Because the area is located near a population center of 100,000+ people, its 2,200 acres are heavily used by many persons for every type of outdoor activity which is suitable to the area.
The terrain is extremely rugged due to strip mining, which occurred prior to acquisition by the Department. The mined area has broad ridge tops and generally steep slopes. Approximately 1,150 acres were strip mined with the balance of the acreage being oak-hickory forest cover and upland fields. One field of 25 acres is mainly bluestem prairie. Approximately 70 percent of the strip mined area has been planted with a mixture of trees and shrubs. The remaining areas were seeded with fescue which developed into excellent ground cover on the seeded area, but is not very favorable for wildlife.
There are over 60 lakes or ponds of significant size, which have a total surface area of 116 acres. The largest lake is over 50 acres. In addition, there are over 30 smaller (less than one acre) pools, some of which hold water the entire year.
Rocky Fork Lakes Conservation Area was purchased by the Department in March, 1979 for a purchase price of $379,000. Prior to acquisition, the land was owned and mined by Peabody Coal Company, from 1963 until 1972. According to a 1917 edition of a topographical map (Sturgeon Quadrangle) there were 15 residences on the tract at that time.

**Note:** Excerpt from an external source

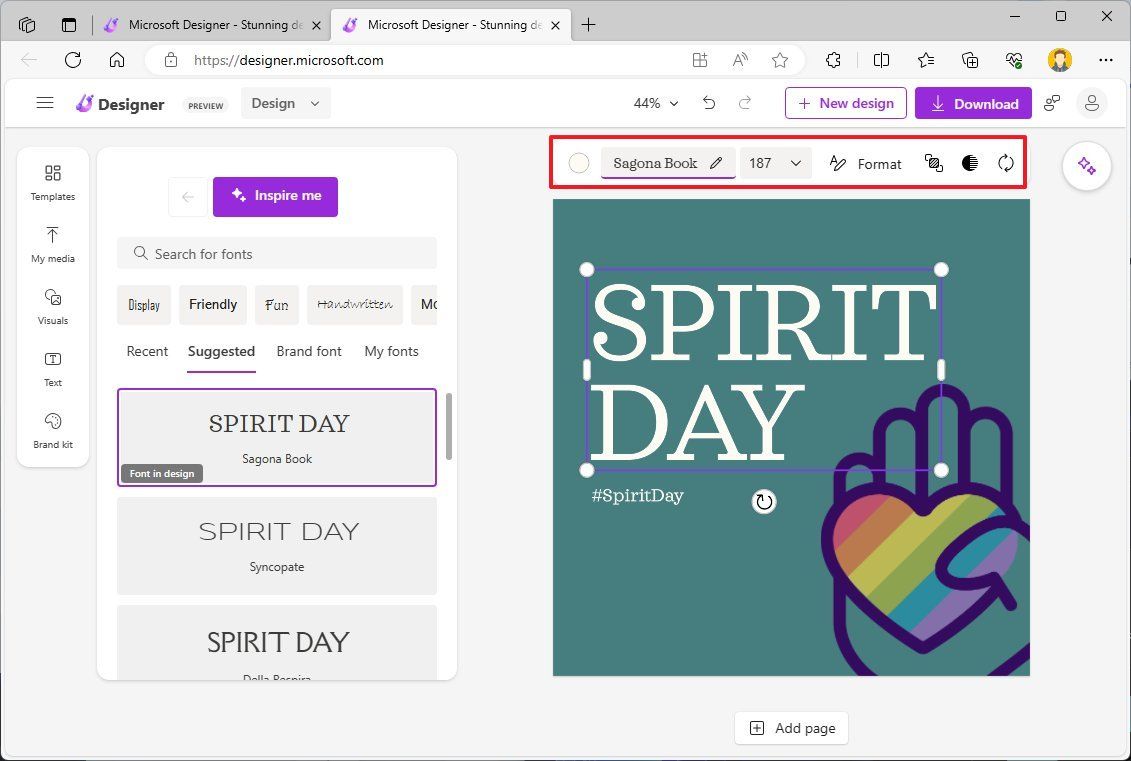Open the Templates panel
This screenshot has height=761, width=1131.
click(x=52, y=183)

Two very old cemeteries exist on the property and the names on the headstones reflect past local history. There are Browns' buried in one of the cemeteries that were connected with Brown's Station a few miles away. Some of the stones date back to the middle 1830s.
The area had been row cropped where possible, and where not possible, livestock were grazed. No evidence exists to show that the landowners excluded their timber from grazing. There is evidence that fires of moderate intensity occurred periodically throughout the timbered stands. What is more evident are stumps which remain as examples of the landowner's desire to salvage his timber in front of the steady onslaught of the great earth moving coal machine. A few pockets of larger trees escaped this fate.
A ramp has been installed for boating access to the large lake, and a fishing dock designed for wheelchair access is located on the big lakes north shore.
The areas firearms shooting range receives year-round use.